To do - Lines with "computer" in the records below: say how many there are, and add nothing.

Input data -
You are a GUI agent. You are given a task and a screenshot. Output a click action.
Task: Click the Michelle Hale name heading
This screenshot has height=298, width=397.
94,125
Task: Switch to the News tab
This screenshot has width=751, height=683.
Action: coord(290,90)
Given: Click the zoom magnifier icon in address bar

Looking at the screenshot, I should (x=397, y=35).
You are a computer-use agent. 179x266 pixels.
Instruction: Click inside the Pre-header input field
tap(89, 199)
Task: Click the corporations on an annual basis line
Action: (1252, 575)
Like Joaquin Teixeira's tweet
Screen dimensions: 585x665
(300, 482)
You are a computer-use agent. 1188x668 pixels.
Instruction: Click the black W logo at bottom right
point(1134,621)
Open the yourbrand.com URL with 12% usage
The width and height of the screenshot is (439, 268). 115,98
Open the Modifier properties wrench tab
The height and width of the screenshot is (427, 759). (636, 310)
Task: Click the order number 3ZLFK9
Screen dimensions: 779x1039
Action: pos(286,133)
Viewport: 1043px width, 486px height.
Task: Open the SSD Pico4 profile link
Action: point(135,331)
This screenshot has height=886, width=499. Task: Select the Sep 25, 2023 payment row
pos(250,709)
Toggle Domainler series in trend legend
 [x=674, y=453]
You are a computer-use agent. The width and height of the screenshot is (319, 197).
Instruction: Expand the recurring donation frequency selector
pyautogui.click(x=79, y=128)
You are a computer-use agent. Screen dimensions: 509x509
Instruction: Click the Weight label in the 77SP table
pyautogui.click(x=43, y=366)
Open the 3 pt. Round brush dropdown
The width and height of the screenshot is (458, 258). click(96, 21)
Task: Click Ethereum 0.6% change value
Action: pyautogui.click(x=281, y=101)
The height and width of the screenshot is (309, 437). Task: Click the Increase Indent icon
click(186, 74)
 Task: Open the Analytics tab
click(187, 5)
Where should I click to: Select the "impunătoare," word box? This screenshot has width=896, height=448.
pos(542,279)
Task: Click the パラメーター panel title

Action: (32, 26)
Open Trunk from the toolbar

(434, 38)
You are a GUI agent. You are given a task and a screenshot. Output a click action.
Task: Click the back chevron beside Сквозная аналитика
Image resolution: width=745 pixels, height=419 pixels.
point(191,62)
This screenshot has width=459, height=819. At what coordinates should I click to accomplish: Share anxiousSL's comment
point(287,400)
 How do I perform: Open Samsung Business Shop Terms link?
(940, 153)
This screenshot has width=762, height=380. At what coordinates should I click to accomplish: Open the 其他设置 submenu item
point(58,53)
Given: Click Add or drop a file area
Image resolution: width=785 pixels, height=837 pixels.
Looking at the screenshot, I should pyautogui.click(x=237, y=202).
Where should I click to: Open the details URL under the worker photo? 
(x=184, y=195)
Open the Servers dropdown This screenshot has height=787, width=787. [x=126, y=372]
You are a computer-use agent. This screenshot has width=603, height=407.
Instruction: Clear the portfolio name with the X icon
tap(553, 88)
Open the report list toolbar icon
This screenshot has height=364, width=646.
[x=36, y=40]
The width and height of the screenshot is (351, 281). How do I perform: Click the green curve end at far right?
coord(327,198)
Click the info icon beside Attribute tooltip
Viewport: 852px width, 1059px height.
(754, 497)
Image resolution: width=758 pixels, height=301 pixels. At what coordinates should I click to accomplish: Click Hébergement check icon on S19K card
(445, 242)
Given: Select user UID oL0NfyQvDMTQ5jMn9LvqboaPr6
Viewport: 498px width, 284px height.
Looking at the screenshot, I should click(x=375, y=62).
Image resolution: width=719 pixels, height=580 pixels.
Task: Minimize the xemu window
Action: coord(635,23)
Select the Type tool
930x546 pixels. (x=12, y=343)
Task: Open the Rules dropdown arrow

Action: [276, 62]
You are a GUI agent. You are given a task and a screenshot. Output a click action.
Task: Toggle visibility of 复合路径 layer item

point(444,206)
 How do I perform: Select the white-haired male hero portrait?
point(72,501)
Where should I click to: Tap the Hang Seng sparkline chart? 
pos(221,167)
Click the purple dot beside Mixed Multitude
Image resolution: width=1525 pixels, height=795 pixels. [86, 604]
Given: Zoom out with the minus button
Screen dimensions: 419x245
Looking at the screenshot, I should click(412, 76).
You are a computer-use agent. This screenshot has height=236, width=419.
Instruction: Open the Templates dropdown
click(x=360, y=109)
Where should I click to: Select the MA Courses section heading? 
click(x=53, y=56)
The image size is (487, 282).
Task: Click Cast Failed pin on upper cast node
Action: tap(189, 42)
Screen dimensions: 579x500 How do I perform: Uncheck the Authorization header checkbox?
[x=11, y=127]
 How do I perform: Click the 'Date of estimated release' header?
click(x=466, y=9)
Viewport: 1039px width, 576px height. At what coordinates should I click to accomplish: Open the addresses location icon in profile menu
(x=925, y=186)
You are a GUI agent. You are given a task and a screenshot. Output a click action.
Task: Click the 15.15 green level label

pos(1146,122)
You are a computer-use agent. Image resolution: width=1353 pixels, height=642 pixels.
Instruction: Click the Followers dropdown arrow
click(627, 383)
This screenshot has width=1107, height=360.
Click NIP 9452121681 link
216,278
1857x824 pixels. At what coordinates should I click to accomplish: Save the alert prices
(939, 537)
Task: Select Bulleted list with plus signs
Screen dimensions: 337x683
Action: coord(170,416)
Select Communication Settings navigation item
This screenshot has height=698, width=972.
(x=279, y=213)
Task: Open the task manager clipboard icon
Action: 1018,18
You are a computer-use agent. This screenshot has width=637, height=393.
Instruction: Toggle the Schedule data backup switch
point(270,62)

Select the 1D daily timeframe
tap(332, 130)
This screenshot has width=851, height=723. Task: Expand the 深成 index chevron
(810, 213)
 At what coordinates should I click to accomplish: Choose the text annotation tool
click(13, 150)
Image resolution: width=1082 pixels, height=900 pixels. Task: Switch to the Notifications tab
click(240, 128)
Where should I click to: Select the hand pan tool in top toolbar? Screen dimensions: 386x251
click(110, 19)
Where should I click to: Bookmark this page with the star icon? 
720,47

Result of the exercise - 8